=== Tarea 1 ===
Según el artículo, ¿desde qué década las políticas económicas empezaron a exigir que los instrumentos de control social se adaptaran a la globalización y al neoliberalismo de mercado?

=== Artículo ===
En ese panorama, los medios de comunicación de masa están fortaleciendo la llamada politización del derecho penal, ya que la opinión pública quiere ver resultados cada vez más rápidos y, con ello, los políticos están introduciendo medidas legislativas simbólicas que debilitan las garantías vinculadas a la seguridad jurídica (Pérez Cepeda, 2007). Por lo tanto, a la luz de los riesgos y del miedo establecido en la sociedad, hay un aumento real de la legislación criminal, que ahora se considera un instrumento para combatir la criminalidad. Sin embargo, esto se caracteriza como un mecanismo ilusorio para hacer frente a las causas de la inseguridad social. Aun así, el propósito de utilizar el derecho penal como un dispositivo para controlar los riesgos -aunque, por regla general, sea simbólico- se basa precisamente en la inmediatez de sus resultados, como en el caso del encarcelamiento masivo.
Fue especialmente a partir de la década de 1980 que las políticas económicas comenzaron a requerir que los instrumentos de control social se adaptaran a las transformaciones derivadas de la globalización y el neoliberalismo de mercado (Dornelles, 2008). Luego se produjo la transición del paradigma de la seguridad social al de la inseguridad colectiva, y fue precisamente por esta razón que se intensificaron las leyes penales con miras a combatir la delincuencia. De hecho, los ideales neoliberales presuponen la supremacía económica en detrimento, en varias ocasiones, de las causas sociales. Estos factores establecen un discurso paradójico, ya que, por un lado, se postula por una mínima intervención estatal en la esfera de la economía y, por otro lado, se desea la más amplia acción estatal posible en el ámbito represivopunitivo en relación con las condutas que transgreden la ley y el control de los grupos considerados como amenazadores para el orden social (Dornelles, 2008; Wedy, 2016).
El derecho penal contribuye así a la exclusión social de un enorme contingente humano, y es elevado de la condición de ultima ratio a prima ratio. Tal vez el único resultado posible sea la tranquilidad momentánea de la sociedad, porque no existe una capacidad efectiva de proporcionar derechos, ciudadanía y dignidad humana, ni de reducir considerablemente la criminalidad a partir de la aplicación de un aparato legislativo criminal punitivista. Con efectos substancialmente simbólicos, el derecho penal brasileño puede considerarse enmascarado como democrático. Pero representa, según Débora Regina Pastana (2007), “una violencia institucional ilegítima, diluida en la banalización de la desigualdad y reforzada en la selectividad del castigo y la consecuente aniquilación del agresor” (p. 212).
Dicho eso, se observa que la lucha contra la criminalidad está constituida por una diversidad de medidas que se sustentan en el ideal punitivo para reducir la violencia. Aunque la realidad social muestra lo contrario, si consideramos que el encarcelamiento masivo es cada vez más expresivo, Brasil sigue aplicando penas austeras y mitigadoras de derechos y garantías constitucionales así como en el campo procesal. Así lo entiende Pastana (2007), en el sentido de que, basado en la “propagación del miedo y la promesa de tranquilidad social a toda costa, el Estado brasileño adopta, explícitamente, medidas represivas severas, ilegales e inhumanas” (p. 219). En ese caso, aunque la situación brasileña se rige por el sistema democrático, se pueden identificar peculiaridades típicas de un Estado basado en supuestos de excepción frente a numerosos derechos humanos fundamentales, los cuales son constantemente violados en favor del castigo.

=== Datos del ejercicio ===
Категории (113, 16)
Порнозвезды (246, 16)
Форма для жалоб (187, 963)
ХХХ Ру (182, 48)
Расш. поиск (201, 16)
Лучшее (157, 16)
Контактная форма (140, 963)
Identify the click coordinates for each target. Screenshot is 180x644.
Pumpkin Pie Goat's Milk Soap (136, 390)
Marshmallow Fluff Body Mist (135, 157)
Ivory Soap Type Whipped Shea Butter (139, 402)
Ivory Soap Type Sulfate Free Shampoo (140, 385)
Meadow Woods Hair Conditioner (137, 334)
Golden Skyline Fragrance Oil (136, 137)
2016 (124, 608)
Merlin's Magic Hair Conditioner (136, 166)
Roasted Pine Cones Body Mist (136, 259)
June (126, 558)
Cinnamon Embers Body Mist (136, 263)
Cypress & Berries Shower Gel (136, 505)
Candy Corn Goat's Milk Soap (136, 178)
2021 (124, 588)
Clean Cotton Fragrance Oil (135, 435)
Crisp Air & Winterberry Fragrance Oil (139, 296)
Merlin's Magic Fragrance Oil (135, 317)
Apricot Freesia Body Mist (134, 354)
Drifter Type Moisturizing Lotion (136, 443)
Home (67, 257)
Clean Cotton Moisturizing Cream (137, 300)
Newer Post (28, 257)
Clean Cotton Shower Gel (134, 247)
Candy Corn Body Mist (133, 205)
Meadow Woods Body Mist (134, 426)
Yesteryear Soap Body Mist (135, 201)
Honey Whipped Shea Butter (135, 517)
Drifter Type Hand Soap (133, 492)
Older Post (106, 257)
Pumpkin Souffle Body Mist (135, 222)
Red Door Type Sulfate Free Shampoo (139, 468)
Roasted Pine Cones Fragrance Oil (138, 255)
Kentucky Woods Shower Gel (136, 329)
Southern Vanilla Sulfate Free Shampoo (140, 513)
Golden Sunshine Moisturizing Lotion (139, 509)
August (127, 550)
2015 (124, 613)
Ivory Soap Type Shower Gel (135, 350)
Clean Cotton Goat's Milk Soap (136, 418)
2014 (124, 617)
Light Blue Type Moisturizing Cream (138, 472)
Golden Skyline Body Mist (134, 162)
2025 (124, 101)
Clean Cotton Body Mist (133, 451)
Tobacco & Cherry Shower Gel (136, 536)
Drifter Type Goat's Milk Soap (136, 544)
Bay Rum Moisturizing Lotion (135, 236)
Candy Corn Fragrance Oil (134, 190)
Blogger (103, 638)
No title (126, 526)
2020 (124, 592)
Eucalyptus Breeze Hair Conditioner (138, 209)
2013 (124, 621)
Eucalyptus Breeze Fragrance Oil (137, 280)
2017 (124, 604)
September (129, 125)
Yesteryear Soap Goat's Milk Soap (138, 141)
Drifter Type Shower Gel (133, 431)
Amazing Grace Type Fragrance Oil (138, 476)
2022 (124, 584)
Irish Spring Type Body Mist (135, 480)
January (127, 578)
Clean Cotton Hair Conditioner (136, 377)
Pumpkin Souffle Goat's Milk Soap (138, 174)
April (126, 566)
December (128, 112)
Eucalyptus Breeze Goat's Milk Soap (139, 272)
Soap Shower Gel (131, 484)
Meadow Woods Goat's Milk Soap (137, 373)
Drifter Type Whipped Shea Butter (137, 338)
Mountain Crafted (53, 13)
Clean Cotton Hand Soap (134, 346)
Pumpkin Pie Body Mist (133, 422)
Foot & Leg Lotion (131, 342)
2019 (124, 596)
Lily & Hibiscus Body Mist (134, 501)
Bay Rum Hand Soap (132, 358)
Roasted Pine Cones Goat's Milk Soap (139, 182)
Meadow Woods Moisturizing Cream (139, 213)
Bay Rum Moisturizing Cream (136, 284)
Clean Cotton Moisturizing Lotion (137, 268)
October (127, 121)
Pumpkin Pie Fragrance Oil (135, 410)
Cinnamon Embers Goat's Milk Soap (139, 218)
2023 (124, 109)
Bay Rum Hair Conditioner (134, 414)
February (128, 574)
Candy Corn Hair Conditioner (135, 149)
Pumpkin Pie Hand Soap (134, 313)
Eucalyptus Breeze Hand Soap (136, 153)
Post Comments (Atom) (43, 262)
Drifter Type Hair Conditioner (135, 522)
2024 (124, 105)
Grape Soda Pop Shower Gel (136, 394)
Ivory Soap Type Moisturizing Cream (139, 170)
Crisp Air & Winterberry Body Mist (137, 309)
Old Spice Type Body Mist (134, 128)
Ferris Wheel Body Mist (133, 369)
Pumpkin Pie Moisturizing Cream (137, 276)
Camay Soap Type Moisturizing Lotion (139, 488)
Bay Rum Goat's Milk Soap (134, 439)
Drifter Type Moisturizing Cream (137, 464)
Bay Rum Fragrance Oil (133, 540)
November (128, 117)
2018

=== Tarea 2 ===
Devuelve sin cambios las líneas de los registros que empiezan en la que contiene "Drifter Type Moisturizing Lotion (136, 443)" y terminan en la que contiene "Red Door Type Sulfate Free Shampoo (139, 468)", ambas incluidas.

=== Respuesta 1 ===
Desde la década de 1980.

=== Respuesta 2 ===
Drifter Type Moisturizing Lotion (136, 443)
Home (67, 257)
Clean Cotton Moisturizing Cream (137, 300)
Newer Post (28, 257)
Clean Cotton Shower Gel (134, 247)
Candy Corn Body Mist (133, 205)
Meadow Woods Body Mist (134, 426)
Yesteryear Soap Body Mist (135, 201)
Honey Whipped Shea Butter (135, 517)
Drifter Type Hand Soap (133, 492)
Older Post (106, 257)
Pumpkin Souffle Body Mist (135, 222)
Red Door Type Sulfate Free Shampoo (139, 468)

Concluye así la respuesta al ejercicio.